The Guardian - Royaume-Uni | mercredi, 9. avril 2008
Une 'occupation indéfinie' en Irak ?
Washington a annoncé le 7 avril son intention de suivre l'exemple donné par Londres et de repousser la date du retrait de soldats d'Irak. Simon Jenkins critique cette stratégie. "L'occupation de l'Irak est officiellement devenue indéfinie. Trop de responsables politiques ont beaucoup trop à perdre, s'ils envisagent une retraite. (...) La vérité est qu'il n'y aura pas de paix des régions chiites, pas plus qu'entre les sunnites et les chiites et aucune résolution des questions divisant les Arabes et les Kurdes avant le fin de l'occupation. L'occupation neutralise la politique. Tout le reste est du rafistolage.
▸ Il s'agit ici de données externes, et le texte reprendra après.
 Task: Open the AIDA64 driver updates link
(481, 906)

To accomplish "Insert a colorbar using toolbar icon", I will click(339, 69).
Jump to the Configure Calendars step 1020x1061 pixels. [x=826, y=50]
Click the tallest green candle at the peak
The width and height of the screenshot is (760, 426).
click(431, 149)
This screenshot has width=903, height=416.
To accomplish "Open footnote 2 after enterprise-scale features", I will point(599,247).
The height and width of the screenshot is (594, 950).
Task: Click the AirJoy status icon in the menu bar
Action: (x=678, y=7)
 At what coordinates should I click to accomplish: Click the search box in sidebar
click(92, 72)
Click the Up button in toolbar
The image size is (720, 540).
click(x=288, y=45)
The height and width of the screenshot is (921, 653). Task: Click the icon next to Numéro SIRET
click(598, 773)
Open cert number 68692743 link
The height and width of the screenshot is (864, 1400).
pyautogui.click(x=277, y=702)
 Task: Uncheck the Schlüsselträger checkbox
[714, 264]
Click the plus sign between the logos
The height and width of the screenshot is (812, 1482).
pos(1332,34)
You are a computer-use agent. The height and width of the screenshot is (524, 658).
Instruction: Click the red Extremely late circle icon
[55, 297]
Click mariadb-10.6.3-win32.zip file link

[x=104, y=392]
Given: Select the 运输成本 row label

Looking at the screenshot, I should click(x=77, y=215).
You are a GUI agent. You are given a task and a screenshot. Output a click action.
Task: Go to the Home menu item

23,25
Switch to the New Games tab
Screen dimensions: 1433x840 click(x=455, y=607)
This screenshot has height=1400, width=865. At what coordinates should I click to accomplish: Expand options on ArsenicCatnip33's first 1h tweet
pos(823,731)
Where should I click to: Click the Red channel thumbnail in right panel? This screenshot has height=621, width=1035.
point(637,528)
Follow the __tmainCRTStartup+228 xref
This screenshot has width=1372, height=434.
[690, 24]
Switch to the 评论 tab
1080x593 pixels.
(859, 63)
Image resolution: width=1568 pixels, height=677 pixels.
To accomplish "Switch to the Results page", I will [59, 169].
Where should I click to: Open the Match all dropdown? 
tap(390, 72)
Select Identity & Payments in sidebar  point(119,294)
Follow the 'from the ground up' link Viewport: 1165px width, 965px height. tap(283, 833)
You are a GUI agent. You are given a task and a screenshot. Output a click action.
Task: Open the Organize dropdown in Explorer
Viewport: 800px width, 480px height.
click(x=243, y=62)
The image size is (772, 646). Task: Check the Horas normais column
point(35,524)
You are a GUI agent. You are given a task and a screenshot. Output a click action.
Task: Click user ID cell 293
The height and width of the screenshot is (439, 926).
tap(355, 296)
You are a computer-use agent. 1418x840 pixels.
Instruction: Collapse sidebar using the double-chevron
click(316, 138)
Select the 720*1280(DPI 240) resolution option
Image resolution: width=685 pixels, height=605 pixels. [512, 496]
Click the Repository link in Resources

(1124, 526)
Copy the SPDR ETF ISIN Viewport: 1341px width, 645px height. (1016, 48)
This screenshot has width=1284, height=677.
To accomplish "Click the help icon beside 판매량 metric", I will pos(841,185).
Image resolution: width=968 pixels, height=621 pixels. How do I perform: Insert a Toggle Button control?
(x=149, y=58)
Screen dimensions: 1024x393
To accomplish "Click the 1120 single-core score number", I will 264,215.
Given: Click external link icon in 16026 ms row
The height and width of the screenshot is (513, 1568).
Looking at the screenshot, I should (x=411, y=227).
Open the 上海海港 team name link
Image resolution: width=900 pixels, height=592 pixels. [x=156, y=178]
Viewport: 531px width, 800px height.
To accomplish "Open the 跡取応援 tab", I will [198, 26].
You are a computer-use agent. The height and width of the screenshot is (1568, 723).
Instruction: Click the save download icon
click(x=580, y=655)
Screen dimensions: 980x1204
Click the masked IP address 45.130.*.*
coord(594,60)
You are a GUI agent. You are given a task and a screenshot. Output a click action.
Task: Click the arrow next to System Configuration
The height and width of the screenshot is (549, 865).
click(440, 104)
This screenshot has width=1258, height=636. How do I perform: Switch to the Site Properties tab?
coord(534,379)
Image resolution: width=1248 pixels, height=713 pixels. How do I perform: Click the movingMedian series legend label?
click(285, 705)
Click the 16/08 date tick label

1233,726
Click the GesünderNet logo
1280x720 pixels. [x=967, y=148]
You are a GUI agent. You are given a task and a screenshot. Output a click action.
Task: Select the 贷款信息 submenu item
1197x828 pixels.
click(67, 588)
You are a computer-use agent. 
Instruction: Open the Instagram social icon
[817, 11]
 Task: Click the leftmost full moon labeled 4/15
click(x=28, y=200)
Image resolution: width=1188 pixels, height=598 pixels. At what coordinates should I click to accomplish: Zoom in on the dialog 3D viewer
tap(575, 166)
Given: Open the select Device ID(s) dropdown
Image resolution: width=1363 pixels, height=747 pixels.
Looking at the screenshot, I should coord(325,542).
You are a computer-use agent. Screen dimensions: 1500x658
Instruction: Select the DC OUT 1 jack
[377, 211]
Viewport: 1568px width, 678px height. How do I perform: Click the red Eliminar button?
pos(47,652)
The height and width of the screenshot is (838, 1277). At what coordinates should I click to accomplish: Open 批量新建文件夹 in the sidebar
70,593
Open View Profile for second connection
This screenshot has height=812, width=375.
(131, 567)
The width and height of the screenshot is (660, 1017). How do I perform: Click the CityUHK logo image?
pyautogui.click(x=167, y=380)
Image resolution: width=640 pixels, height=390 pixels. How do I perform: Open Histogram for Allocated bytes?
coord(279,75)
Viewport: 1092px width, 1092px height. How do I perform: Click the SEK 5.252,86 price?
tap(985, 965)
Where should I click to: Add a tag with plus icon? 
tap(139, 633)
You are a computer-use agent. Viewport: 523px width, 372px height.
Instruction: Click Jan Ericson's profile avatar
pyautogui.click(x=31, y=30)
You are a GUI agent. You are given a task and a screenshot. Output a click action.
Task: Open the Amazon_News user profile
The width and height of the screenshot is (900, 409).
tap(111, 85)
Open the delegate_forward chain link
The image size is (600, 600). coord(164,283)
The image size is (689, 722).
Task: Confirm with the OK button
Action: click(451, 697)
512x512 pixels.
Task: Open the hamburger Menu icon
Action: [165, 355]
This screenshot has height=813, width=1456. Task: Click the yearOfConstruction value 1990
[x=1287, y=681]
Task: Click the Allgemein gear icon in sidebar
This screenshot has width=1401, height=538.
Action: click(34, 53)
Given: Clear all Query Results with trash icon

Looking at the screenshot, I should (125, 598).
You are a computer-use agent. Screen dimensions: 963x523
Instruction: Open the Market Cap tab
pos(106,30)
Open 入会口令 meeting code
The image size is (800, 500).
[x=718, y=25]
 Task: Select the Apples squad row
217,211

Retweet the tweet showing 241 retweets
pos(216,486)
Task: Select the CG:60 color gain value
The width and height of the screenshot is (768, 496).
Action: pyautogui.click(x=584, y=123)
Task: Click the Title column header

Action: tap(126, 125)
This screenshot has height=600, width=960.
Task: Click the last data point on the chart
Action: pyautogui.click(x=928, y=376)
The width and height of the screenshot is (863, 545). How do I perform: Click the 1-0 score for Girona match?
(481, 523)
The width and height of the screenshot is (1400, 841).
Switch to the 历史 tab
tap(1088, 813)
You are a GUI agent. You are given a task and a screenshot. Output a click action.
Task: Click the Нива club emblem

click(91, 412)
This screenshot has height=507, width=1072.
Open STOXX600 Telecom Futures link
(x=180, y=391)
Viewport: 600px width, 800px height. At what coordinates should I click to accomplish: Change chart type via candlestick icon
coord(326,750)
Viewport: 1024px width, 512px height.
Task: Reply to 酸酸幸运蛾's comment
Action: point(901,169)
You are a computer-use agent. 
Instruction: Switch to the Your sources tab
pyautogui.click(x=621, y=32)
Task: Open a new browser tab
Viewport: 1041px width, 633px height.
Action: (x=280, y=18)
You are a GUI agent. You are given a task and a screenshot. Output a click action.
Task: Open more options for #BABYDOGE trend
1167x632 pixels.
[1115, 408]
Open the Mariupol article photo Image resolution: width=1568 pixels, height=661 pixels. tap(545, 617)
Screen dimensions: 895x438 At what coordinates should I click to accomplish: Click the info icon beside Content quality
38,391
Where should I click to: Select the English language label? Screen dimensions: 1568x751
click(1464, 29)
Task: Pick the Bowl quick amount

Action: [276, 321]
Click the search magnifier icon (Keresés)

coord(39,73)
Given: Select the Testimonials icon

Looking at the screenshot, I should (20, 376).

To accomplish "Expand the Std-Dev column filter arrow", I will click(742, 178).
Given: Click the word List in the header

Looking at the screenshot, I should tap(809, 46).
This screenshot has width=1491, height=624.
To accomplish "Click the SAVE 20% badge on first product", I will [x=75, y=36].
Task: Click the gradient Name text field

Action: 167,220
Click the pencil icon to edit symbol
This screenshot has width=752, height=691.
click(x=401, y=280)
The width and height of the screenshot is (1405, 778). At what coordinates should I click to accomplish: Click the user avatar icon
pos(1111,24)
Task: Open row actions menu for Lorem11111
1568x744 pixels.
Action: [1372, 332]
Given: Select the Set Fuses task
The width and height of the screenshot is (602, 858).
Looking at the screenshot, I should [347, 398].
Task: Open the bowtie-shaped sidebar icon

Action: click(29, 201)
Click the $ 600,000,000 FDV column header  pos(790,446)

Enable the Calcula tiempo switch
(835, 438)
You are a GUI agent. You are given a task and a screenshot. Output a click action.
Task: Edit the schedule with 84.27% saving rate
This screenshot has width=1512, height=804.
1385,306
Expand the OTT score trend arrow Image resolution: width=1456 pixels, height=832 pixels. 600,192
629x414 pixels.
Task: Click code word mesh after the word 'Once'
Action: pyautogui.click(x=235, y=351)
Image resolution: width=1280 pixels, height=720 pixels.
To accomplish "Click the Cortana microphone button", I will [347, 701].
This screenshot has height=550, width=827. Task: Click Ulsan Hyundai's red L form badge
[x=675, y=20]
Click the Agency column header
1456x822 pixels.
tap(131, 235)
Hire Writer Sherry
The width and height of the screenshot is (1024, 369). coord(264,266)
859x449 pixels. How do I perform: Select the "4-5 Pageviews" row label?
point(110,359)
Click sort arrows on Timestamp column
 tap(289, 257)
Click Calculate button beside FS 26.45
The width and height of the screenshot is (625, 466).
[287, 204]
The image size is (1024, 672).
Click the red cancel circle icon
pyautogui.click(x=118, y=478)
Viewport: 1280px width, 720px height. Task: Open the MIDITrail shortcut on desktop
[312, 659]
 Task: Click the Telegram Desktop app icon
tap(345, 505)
C'est une évidence qu'un jour l'armée du Mahdi, l'organisation Badr, l'armée, la police et les seigneurs de la guerre sunnites arriveront à s'entendre. Le moment sera déterminé lorsque l'occupation sera terminée. (...) L'argument agité par les Etats-Unis et le Royaume-Uni, qui ont créé ce désordre, selon lequel qu'ils peuvent mieux aider l'Irak en y restant, avec des bombardements et des fusillades, est risible."